En realidad, resulta indispensable que la mujer siga avanzando para alcanzar igualdad de derechos en la sociedad. Y el campo político aparece como un pilar básico. Es el punto de abordaje hacia metas más globales. Hay que reconocer que en ese ámbito en Chile estamos atrasados. Más de la mitad de nuestra población la componen mujeres y eso no se ve reflejado en el Parlamento ni en la cúpula gubernativa. De 23 personeros con rango ministerial, nada más nueve son mujeres. En la Cámara de Diputados, ellas ocupan 19 de los 120 curules. Y en el Senado, entre los 38 legisladores, solo seis ponen el toque femenino. La participación general de las mujeres en política llega a alrededor de 13%. En América Latina, en cambio, el guarismo se ubica en 20%. No podemos ufanarnos de estar en la cúspide. Ni ser jaguares, ni milagro, en esta materia. En el trato salarial, los resultados también nos desfavorecen. Simplemente vamos atrás y aparecemos como exponentes machistas decimonónicos. Por lo tanto, bien por las cuotas, incentivo que en otras latitudes ha dado resultados positivos.
Desgraciadamente, estas iniciativas o acciones aisladas no son la panacea ni aseguran resultados definitivos. Tenemos una mujer presidenta que fue reelecta, pero eso no ha cambiado las cosas. Las mujeres componen el 53% del padrón electoral y eso tampoco ha determinado cambios profundos en la mentalidad local. Ahora estamos copiando soluciones foráneas y, ojalá, funcionen. Sin embargo, en otras áreas no ha sido así. En educación, nos encontramos librados a las leyes del mercado, incluso en la educación municipal. Nuestro apego a los dictados de Milton Friedman es único en el mundo. Hemos llevado sus teorías a límites que superan la práctica de países desarrollados y con una identificación que, se supone, más radical con el capitalismo, como los Estados Unidos, Alemania o Inglaterra. Ahora queremos cambiar la educación porque la que se entrega aquí no es equitativa ni de calidad. Y el gran debate se centra en la reforma que ha planteado el gobierno de la presidenta Bachelet. Pero hasta ahora sólo se discute acerca su gratuidad, del lucro, de la calidad. Pero nadie ha dicho que queremos lograr con la educación. ¿Seguirán siendo la competitividad y el exitismo los parámetros que la definirán? ¿O buscaremos que los chilenos y chilenas puedan encontrar, en su diversidad, sus objetivos? ¿Continuaremos con la mirada hacia fuera o maestros y estudiantes aprenderán a conocerse a sí mismos?
Con las cuotas e incentivos para llevar a las mujeres a la política podemos hacernos peguntas similares.
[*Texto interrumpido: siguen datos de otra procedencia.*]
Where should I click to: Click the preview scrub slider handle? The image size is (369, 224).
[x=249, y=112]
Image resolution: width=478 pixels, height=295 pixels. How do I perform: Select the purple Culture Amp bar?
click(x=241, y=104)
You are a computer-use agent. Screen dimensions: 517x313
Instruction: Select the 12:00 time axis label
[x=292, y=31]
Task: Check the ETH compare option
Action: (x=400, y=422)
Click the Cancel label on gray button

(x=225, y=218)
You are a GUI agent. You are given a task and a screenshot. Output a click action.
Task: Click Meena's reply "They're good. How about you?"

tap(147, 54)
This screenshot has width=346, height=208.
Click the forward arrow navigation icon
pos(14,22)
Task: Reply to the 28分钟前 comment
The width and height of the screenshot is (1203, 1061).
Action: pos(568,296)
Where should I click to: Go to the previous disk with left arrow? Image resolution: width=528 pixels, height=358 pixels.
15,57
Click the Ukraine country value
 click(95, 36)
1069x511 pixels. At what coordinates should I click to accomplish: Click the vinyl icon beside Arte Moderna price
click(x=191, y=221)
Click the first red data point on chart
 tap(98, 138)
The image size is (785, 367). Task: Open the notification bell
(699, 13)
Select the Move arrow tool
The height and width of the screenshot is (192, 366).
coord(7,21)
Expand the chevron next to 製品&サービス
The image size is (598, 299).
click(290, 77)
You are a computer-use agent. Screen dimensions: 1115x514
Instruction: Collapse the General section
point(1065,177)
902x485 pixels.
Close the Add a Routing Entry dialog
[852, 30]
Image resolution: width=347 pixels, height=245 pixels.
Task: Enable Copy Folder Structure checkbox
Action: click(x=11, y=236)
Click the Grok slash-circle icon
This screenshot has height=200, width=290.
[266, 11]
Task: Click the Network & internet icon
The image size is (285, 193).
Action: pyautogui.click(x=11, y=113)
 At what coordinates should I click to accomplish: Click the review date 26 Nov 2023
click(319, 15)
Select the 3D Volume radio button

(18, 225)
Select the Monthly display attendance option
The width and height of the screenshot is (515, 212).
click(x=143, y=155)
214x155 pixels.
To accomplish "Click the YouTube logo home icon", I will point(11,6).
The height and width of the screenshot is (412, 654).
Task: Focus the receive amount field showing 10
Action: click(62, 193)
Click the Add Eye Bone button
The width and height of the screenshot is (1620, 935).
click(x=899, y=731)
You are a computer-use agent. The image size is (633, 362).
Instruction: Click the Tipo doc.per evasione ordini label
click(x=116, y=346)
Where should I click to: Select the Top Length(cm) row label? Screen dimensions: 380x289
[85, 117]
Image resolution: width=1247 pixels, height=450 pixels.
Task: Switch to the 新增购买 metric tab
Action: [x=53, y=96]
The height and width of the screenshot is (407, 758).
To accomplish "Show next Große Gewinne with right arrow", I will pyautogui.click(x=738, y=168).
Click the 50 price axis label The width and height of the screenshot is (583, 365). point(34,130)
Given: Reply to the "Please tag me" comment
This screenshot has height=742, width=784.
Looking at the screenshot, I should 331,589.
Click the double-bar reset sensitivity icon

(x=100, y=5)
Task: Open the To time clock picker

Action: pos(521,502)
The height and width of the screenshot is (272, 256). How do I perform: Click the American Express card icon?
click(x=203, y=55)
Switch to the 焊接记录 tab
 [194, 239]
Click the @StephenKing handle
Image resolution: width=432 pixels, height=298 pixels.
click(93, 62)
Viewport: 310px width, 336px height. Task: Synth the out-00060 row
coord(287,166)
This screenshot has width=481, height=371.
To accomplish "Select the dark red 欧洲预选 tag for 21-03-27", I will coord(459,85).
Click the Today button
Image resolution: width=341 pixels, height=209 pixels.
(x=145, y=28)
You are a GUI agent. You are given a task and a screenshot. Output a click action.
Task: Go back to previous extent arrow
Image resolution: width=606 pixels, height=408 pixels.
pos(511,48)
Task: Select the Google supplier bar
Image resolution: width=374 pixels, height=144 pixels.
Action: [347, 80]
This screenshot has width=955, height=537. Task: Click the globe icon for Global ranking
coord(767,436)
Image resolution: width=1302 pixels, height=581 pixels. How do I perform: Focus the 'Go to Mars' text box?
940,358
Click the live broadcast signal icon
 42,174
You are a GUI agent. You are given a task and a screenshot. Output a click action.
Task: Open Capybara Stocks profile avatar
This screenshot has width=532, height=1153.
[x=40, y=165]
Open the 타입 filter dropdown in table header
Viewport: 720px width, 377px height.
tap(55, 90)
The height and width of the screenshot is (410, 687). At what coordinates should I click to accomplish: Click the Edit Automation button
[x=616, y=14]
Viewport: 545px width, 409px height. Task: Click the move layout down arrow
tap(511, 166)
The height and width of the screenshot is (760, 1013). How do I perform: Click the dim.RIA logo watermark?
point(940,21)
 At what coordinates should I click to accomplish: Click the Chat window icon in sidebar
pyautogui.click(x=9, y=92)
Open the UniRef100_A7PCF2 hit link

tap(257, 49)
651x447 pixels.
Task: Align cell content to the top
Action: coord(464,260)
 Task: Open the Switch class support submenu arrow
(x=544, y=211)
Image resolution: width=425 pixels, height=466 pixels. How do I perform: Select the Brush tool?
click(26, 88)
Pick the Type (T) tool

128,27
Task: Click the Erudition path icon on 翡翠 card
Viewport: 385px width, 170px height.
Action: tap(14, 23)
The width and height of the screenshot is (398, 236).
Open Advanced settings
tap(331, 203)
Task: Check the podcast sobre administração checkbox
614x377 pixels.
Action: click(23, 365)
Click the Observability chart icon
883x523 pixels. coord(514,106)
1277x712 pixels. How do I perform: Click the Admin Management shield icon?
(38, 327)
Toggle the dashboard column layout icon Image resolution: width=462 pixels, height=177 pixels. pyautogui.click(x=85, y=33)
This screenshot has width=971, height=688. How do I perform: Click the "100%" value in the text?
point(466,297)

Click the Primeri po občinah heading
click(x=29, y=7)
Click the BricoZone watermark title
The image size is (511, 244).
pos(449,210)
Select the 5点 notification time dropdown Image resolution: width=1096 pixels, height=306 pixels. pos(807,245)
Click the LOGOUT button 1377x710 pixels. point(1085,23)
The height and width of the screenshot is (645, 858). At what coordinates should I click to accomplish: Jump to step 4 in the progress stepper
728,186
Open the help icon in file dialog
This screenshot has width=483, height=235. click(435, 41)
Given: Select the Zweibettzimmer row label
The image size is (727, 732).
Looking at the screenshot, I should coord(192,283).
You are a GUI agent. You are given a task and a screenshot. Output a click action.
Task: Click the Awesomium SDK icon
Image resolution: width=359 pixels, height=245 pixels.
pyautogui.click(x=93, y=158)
Porque, en definitiva, de lo que se trata es de poner las bases para una sociedad que no siga los lineamientos de un sólo género y obligue al otro a adecuarse. Eso es más que una reforma. Se trata de un cambio estructural. Porque hay que recordar que no basta con la representatividad política. Cada género requiere ser respetado en sus objetivos esenciales. Y uno de los primordiales en la Humanidad lo lleva consigo la mujer. Sin que se proteja su capacidad de concepción, es imposible pensar en la existencia humana. Y eso debe tener un trato que no abarque sólo el ámbito laboral. Es necesario pensar en una acción más decidida del Estado para entregar la capacitación adecuada mientras privilegia, porque así lo impone la naturaleza, su maternidad. Finalmente, la concepción debiera ser mirada como una tarea de todos. Eso no ocurre en una sociedad machista, como la que tenemos, por mucho que haya declaración en pro de la integración y del respeto a las diferencias.